## [INFORMATION SHOWN]

◇ ◇ ◇ ◇ ◇

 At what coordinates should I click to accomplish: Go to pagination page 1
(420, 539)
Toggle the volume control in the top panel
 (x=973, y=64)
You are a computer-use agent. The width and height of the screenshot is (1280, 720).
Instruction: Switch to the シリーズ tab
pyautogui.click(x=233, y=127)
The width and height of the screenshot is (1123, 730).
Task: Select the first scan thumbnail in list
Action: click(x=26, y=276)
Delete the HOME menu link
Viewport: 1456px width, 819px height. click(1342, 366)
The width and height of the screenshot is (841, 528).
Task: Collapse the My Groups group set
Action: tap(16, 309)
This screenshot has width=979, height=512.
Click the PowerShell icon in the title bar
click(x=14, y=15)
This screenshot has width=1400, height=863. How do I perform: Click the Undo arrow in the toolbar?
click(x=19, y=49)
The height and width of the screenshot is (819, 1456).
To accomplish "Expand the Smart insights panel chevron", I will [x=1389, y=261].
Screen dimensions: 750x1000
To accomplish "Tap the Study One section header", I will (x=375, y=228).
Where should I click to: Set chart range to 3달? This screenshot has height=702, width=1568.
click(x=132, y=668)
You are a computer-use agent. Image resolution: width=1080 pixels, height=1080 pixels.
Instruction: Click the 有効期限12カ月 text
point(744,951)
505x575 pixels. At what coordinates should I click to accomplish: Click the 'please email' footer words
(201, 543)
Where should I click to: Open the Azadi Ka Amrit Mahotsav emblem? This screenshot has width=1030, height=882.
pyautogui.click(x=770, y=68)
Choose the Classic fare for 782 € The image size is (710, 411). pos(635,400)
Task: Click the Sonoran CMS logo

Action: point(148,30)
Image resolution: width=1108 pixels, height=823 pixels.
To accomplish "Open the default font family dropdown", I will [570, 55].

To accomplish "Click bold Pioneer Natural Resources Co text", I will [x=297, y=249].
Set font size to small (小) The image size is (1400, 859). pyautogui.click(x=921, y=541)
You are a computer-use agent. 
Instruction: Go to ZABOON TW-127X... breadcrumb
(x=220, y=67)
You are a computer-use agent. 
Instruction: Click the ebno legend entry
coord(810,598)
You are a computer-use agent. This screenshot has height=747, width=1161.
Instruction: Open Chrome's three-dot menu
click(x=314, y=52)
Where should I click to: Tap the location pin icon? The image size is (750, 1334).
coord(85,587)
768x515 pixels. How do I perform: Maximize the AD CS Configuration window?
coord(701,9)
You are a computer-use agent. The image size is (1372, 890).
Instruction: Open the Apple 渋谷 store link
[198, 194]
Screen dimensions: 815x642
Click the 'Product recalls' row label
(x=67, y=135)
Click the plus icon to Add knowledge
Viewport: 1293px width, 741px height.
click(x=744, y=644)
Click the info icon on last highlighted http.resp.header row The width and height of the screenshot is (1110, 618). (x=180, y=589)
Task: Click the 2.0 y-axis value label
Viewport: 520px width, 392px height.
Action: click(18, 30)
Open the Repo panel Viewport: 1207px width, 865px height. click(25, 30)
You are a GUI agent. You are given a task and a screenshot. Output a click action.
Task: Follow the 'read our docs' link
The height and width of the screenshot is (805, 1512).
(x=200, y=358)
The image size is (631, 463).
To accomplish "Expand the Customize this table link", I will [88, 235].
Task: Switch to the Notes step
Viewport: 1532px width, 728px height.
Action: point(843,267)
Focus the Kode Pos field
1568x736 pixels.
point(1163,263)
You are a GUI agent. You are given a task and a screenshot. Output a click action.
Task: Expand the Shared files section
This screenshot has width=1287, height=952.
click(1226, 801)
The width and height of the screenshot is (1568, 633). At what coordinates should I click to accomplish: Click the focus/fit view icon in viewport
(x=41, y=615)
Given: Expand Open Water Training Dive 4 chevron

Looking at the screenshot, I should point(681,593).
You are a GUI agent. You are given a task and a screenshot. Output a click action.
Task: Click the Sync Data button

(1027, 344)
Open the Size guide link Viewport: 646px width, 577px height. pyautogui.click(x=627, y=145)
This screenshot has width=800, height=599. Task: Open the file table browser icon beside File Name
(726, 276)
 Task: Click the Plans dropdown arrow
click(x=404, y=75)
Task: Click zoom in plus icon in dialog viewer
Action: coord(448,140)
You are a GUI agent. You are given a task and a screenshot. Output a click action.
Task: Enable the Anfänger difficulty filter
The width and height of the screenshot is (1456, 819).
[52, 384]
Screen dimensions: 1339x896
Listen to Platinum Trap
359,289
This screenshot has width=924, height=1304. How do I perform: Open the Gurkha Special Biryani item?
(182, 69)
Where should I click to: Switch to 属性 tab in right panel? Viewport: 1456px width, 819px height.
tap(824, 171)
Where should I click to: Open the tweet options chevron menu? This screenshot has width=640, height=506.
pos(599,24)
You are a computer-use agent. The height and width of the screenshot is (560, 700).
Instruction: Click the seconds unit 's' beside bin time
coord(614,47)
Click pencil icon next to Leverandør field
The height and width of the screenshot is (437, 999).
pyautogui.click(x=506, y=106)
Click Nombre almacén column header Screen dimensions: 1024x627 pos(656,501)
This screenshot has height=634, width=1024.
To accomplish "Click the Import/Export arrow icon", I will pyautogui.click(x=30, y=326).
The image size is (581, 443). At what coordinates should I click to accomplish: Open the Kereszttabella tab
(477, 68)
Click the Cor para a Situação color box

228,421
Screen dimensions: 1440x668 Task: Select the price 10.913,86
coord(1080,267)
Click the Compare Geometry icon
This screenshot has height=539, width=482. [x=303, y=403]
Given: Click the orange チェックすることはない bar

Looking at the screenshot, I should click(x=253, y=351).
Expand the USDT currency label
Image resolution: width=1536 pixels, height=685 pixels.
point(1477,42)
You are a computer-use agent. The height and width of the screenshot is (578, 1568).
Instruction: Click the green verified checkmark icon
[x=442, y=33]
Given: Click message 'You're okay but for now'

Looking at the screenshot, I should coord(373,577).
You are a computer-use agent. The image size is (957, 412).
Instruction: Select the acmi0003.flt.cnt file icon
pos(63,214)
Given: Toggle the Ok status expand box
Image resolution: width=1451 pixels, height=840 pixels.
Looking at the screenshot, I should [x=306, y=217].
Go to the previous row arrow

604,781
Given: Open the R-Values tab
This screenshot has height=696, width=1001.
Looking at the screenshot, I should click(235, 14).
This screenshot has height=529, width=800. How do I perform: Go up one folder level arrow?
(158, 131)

◇ ◇ ◇ ◇ ◇

## [PROMPT]
Give every entry once more, exactly as it reads.

## [TASK ANSWER]
 At what coordinates should I click to accomplish: Go to pagination page 1
(420, 539)
Toggle the volume control in the top panel
 (x=973, y=64)
You are a computer-use agent. The width and height of the screenshot is (1280, 720).
Instruction: Switch to the シリーズ tab
pyautogui.click(x=233, y=127)
The width and height of the screenshot is (1123, 730).
Task: Select the first scan thumbnail in list
Action: click(x=26, y=276)
Delete the HOME menu link
Viewport: 1456px width, 819px height. click(1342, 366)
The width and height of the screenshot is (841, 528).
Task: Collapse the My Groups group set
Action: tap(16, 309)
This screenshot has width=979, height=512.
Click the PowerShell icon in the title bar
click(x=14, y=15)
This screenshot has width=1400, height=863. How do I perform: Click the Undo arrow in the toolbar?
click(x=19, y=49)
The height and width of the screenshot is (819, 1456).
To accomplish "Expand the Smart insights panel chevron", I will [x=1389, y=261].
Screen dimensions: 750x1000
To accomplish "Tap the Study One section header", I will (x=375, y=228).
Where should I click to: Set chart range to 3달? This screenshot has height=702, width=1568.
click(x=132, y=668)
You are a computer-use agent. Image resolution: width=1080 pixels, height=1080 pixels.
Instruction: Click the 有効期限12カ月 text
point(744,951)
505x575 pixels. At what coordinates should I click to accomplish: Click the 'please email' footer words
(201, 543)
Where should I click to: Open the Azadi Ka Amrit Mahotsav emblem? This screenshot has width=1030, height=882.
pyautogui.click(x=770, y=68)
Choose the Classic fare for 782 € The image size is (710, 411). pos(635,400)
Task: Click the Sonoran CMS logo

Action: point(148,30)
Image resolution: width=1108 pixels, height=823 pixels.
To accomplish "Open the default font family dropdown", I will [570, 55].

To accomplish "Click bold Pioneer Natural Resources Co text", I will [x=297, y=249].
Set font size to small (小) The image size is (1400, 859). pyautogui.click(x=921, y=541)
You are a computer-use agent. 
Instruction: Go to ZABOON TW-127X... breadcrumb
(x=220, y=67)
You are a computer-use agent. 
Instruction: Click the ebno legend entry
coord(810,598)
You are a computer-use agent. This screenshot has height=747, width=1161.
Instruction: Open Chrome's three-dot menu
click(x=314, y=52)
Where should I click to: Tap the location pin icon? The image size is (750, 1334).
coord(85,587)
768x515 pixels. How do I perform: Maximize the AD CS Configuration window?
coord(701,9)
You are a computer-use agent. The image size is (1372, 890).
Instruction: Open the Apple 渋谷 store link
[198, 194]
Screen dimensions: 815x642
Click the 'Product recalls' row label
(x=67, y=135)
Click the plus icon to Add knowledge
Viewport: 1293px width, 741px height.
click(x=744, y=644)
Click the info icon on last highlighted http.resp.header row The width and height of the screenshot is (1110, 618). (x=180, y=589)
Task: Click the 2.0 y-axis value label
Viewport: 520px width, 392px height.
Action: click(18, 30)
Open the Repo panel Viewport: 1207px width, 865px height. click(25, 30)
You are a GUI agent. You are given a task and a screenshot. Output a click action.
Task: Follow the 'read our docs' link
The height and width of the screenshot is (805, 1512).
(x=200, y=358)
The image size is (631, 463).
To accomplish "Expand the Customize this table link", I will [88, 235].
Task: Switch to the Notes step
Viewport: 1532px width, 728px height.
Action: point(843,267)
Focus the Kode Pos field
1568x736 pixels.
point(1163,263)
You are a GUI agent. You are given a task and a screenshot. Output a click action.
Task: Expand the Shared files section
This screenshot has width=1287, height=952.
click(1226, 801)
The width and height of the screenshot is (1568, 633). At what coordinates should I click to accomplish: Click the focus/fit view icon in viewport
(x=41, y=615)
Given: Expand Open Water Training Dive 4 chevron

Looking at the screenshot, I should point(681,593).
You are a GUI agent. You are given a task and a screenshot. Output a click action.
Task: Click the Sync Data button

(1027, 344)
Open the Size guide link Viewport: 646px width, 577px height. pyautogui.click(x=627, y=145)
This screenshot has width=800, height=599. Task: Open the file table browser icon beside File Name
(726, 276)
 Task: Click the Plans dropdown arrow
click(x=404, y=75)
Task: Click zoom in plus icon in dialog viewer
Action: coord(448,140)
You are a GUI agent. You are given a task and a screenshot. Output a click action.
Task: Enable the Anfänger difficulty filter
The width and height of the screenshot is (1456, 819).
[52, 384]
Screen dimensions: 1339x896
Listen to Platinum Trap
359,289
This screenshot has width=924, height=1304. How do I perform: Open the Gurkha Special Biryani item?
(182, 69)
Where should I click to: Switch to 属性 tab in right panel? Viewport: 1456px width, 819px height.
tap(824, 171)
Where should I click to: Open the tweet options chevron menu? This screenshot has width=640, height=506.
pos(599,24)
You are a computer-use agent. The height and width of the screenshot is (560, 700).
Instruction: Click the seconds unit 's' beside bin time
coord(614,47)
Click pencil icon next to Leverandør field
The height and width of the screenshot is (437, 999).
pyautogui.click(x=506, y=106)
Click Nombre almacén column header Screen dimensions: 1024x627 pos(656,501)
This screenshot has height=634, width=1024.
To accomplish "Click the Import/Export arrow icon", I will pyautogui.click(x=30, y=326).
The image size is (581, 443). At what coordinates should I click to accomplish: Open the Kereszttabella tab
(477, 68)
Click the Cor para a Situação color box

228,421
Screen dimensions: 1440x668 Task: Select the price 10.913,86
coord(1080,267)
Click the Compare Geometry icon
This screenshot has height=539, width=482. [x=303, y=403]
Given: Click the orange チェックすることはない bar

Looking at the screenshot, I should click(x=253, y=351).
Expand the USDT currency label
Image resolution: width=1536 pixels, height=685 pixels.
point(1477,42)
You are a computer-use agent. The height and width of the screenshot is (578, 1568).
Instruction: Click the green verified checkmark icon
[x=442, y=33]
Given: Click message 'You're okay but for now'

Looking at the screenshot, I should coord(373,577).
You are a computer-use agent. The image size is (957, 412).
Instruction: Select the acmi0003.flt.cnt file icon
pos(63,214)
Given: Toggle the Ok status expand box
Image resolution: width=1451 pixels, height=840 pixels.
Looking at the screenshot, I should [x=306, y=217].
Go to the previous row arrow

604,781
Given: Open the R-Values tab
This screenshot has height=696, width=1001.
Looking at the screenshot, I should click(235, 14).
This screenshot has height=529, width=800. How do I perform: Go up one folder level arrow?
(158, 131)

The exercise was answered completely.